Jeśli chodzi o amerykańsko-polskie relacje biznesowe, są one bliskie jak nigdy dotąd. Google kupił The Warsaw Hub za 1 mld dol., a prezes YouTube’a kilka miesięcy temu ogłosił, że stworzy w Polsce 1 tys. miejsc pracy. Jest to odzwierciedlenie działania wielu amerykańskich firm, czyli inwestowania w talent i potencjał Polaków, by pomóc im rozwinąć globalny biznes. W ambasadzie USA widzimy wiele takich przykładów.
Co z innymi obszarami współpracy, takimi jak energia? Amerykańska firma Westinghouse ubiega się o udział w polskim programie nuklearnym. Jaki widzą panowie potencjał dla tej i innych transakcji? Jak szybko firmy będą wchodzić w projekty?

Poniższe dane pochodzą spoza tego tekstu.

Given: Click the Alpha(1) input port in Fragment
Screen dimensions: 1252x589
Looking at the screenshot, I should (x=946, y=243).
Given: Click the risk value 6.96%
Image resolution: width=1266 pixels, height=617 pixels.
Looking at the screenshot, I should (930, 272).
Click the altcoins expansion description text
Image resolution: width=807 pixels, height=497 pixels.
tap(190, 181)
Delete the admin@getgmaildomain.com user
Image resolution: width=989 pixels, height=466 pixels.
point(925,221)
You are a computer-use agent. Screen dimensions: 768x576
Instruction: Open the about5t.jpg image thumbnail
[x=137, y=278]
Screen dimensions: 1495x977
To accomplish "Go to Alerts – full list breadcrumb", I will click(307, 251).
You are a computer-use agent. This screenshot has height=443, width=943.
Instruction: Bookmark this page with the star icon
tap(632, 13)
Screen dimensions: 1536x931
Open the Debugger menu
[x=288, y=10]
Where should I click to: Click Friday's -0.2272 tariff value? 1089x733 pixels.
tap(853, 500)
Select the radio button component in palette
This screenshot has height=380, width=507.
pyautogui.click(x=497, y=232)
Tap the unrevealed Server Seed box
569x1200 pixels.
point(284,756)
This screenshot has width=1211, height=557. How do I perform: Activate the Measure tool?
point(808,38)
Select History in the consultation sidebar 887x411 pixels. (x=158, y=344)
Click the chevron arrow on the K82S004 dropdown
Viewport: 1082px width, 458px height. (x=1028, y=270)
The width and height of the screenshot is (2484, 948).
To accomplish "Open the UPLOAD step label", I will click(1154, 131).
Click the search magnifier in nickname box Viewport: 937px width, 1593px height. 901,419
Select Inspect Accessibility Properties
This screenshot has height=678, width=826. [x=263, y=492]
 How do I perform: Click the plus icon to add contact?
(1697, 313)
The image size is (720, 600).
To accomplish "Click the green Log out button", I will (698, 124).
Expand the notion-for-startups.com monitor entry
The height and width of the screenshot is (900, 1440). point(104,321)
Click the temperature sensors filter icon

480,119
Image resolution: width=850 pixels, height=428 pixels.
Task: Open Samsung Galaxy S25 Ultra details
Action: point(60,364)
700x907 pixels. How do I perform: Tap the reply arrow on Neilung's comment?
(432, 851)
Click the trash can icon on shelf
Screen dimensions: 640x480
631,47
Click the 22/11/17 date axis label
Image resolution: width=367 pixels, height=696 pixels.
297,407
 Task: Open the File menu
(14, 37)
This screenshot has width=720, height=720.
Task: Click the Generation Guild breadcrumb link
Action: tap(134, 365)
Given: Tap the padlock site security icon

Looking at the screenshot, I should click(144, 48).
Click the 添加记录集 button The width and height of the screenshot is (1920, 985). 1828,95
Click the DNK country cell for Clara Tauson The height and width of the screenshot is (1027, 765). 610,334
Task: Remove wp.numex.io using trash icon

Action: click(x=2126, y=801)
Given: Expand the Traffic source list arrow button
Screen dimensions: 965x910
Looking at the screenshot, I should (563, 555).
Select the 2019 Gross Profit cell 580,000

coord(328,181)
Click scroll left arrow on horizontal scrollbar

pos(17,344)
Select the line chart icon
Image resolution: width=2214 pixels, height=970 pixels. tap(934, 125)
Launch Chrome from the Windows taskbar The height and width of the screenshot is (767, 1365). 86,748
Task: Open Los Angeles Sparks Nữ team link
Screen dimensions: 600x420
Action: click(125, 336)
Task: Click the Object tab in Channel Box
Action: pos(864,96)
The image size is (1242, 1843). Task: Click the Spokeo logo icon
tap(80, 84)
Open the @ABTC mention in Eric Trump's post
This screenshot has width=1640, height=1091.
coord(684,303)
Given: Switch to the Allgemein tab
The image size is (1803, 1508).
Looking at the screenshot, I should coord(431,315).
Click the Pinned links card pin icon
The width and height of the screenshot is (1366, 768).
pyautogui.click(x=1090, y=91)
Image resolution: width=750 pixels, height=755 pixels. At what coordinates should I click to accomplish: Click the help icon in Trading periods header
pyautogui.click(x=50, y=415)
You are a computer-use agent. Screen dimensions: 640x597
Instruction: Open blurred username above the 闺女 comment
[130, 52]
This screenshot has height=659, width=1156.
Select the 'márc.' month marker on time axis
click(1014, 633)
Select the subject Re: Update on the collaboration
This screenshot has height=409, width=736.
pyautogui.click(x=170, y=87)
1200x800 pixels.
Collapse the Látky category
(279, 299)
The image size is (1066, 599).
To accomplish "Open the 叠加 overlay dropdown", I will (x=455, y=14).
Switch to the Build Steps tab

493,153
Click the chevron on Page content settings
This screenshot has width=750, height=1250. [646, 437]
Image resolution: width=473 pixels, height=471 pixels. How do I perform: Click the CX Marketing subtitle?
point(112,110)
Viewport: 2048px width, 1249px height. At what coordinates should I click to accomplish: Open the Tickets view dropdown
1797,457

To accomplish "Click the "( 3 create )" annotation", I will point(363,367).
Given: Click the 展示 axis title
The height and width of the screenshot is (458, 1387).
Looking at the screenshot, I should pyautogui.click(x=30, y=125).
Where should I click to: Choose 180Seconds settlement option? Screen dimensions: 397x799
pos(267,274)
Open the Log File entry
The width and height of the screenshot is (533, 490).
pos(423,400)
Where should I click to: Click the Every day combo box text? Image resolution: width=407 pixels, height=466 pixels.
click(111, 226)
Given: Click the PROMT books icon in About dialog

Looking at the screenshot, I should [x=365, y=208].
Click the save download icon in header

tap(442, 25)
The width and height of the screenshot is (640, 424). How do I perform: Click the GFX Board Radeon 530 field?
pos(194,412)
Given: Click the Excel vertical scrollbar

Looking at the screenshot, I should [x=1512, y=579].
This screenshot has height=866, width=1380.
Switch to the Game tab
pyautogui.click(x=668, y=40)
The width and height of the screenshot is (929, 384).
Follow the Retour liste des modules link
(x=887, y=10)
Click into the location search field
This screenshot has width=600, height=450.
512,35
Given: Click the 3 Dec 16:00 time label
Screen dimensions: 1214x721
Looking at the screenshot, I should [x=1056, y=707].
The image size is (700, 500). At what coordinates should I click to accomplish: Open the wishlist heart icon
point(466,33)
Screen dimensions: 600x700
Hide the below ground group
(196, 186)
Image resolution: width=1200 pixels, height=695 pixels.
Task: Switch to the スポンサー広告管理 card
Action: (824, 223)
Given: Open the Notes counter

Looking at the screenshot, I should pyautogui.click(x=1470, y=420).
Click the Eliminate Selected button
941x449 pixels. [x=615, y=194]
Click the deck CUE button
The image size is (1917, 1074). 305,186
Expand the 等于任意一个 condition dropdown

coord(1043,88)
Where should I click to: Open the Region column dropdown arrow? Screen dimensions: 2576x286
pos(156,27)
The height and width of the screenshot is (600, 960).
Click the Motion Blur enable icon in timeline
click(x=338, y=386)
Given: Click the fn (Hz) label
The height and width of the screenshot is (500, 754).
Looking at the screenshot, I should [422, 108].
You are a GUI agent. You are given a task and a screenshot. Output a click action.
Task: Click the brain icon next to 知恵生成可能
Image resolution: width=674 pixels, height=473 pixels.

M.B.: Energetyka to nie tylko biznes, lecz także bezpieczeństwo. W tej części świata to istotne, bo Rosja wykorzystała energetykę jak broń przeciwko sąsiadom. Polska ma ogromny potencjał rozwoju biznesu i przemysłu, który będzie wymagał proporcjonalnego wzrostu produkcji energii. W miarę odchodzenia od węgla i rosyjskich surowców energia jądrowa jest jednym ze źródeł, które w najbardziej niezawodny sposób mogą zasilać Polskę przez następne 100 lat. Westing house i Bechtel to dwie najbardziej renomowane amerykańskie firmy, które budują reaktory na całym świecie. Polska otrzymała od nich ofertę, która w pełni odzwierciedla zarówno globalny zasięg amerykańskiego przemysłu jądrowego, jak i lokalny potencjał w zakresie produkcji energii jądrowej. To, że Departament Energii przekazał rządowi polskiemu, że w przypadku wyboru tej oferty ulokuje w Polsce centrum badawcze ds. energetyki jądrowej i czystej energii - współpracujące z amerykańskimi rządowymi laboratoriami - uważam za dodatkową korzyść z tego projektu.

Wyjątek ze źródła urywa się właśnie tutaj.